I can understand if the option only worked in a bare repository,
though.

> The core fix, to merge-recursive, was actually quite easy.  The
> recursive merge logic already had the ability to ignore the working
> directory and operate entirely on the index -- it needed to do this
> when creating a virtual merge base, i.e. when o->call_depth > 0.

You need to be careful here, though.  The creation of a virtual
parent accepts (actually it wants to have) conflicted blobs as if
that is a valid merge result--"git merge but only in index" probably
does not want that behaviour.

> A brief-ish summary of the series:
>
> * Patches 1 and 2 are unrelated cleanups, which could be submitted
>   independently.  However, submitting them as separate patches would
>   result in a minor conflict, so I'm just including them together.
>
> * Patches 3 and 4 add some testcases and a fix for a separate issue
>   found while testing this series which could be split off and
>   submitted separately, but fixing this problem and enforcing the
>   starting state I expected permitted me to reduce the range of
>   testcases I needed to consider for the --index-only merges.  So I
>   thought it made sense to include in this series.

I'd prefer these as a separate series if they are truly unrelated
cleanups, so that we can quickly review and have them graduated
without waiting for the remainder.  You can still submit the main
series with a comment that says it applies on that separate clean-up
series and the right things should happen ;-)

>   In particular, I was worried about how git merge behaved when the
>   index differed from HEAD prior to the merge starting.  I discovered
>   that it wasn't just allowed for fast-forward merges (where behavior
>   is well-defined) but that it was also (accidentally I'm assuming)
>   allowed for octopus merges with weird/surprising behavior.

Given exercise a » Copy the lines of the records exactly, starting at the line that contains "Click the brown door on lower room's top wall" and ending at the line that contains "will (122, 255).".

Records for the task »
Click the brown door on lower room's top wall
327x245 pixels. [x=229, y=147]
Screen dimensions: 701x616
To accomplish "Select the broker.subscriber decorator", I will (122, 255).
==
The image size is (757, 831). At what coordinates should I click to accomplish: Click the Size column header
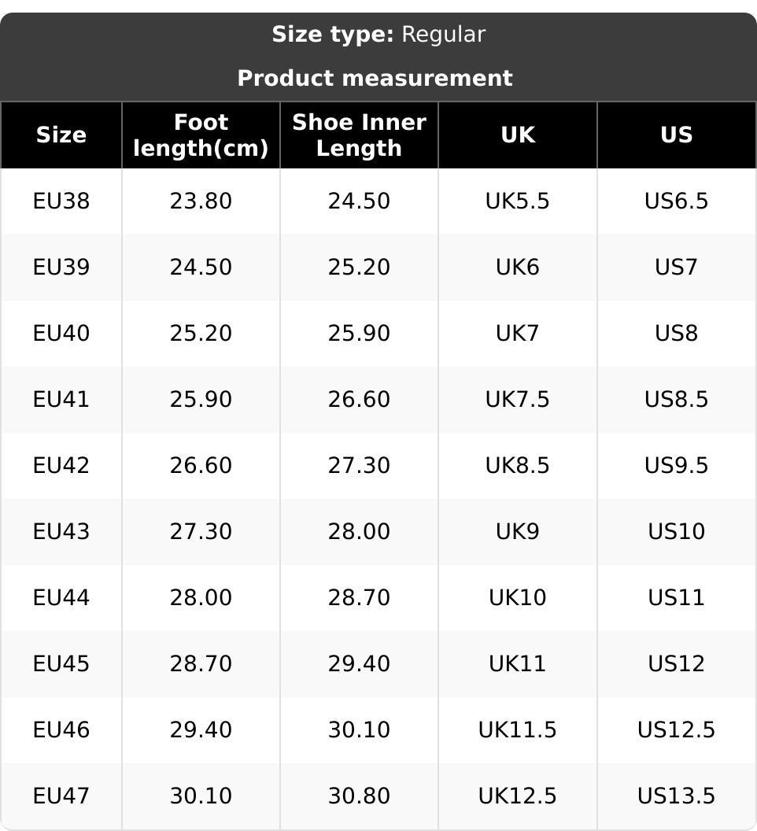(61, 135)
* * *
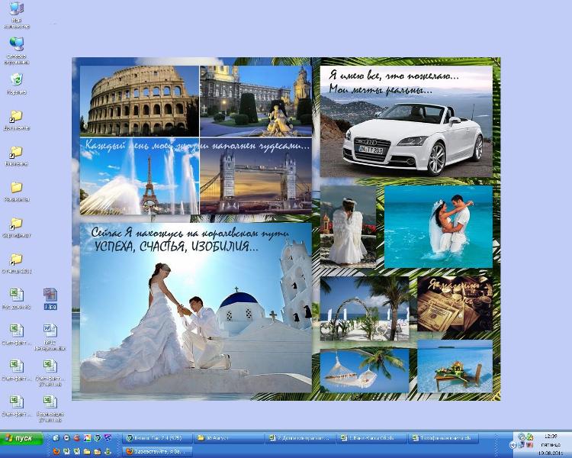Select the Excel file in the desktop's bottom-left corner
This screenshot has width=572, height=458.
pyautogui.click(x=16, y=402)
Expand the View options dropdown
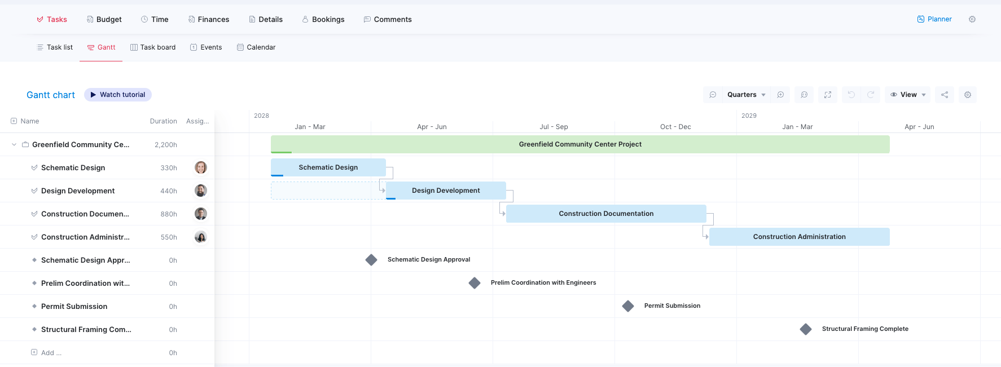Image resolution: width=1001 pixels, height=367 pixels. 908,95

Given exercise b » Which patch numbers does the excerpt on index-only merges mention?

Exercise answer a »
Click the brown door on lower room's top wall
327x245 pixels. [x=229, y=147]
Screen dimensions: 701x616
To accomplish "Select the broker.subscriber decorator", I will (122, 255).

Exercise answer b » 1, 2, 3, 4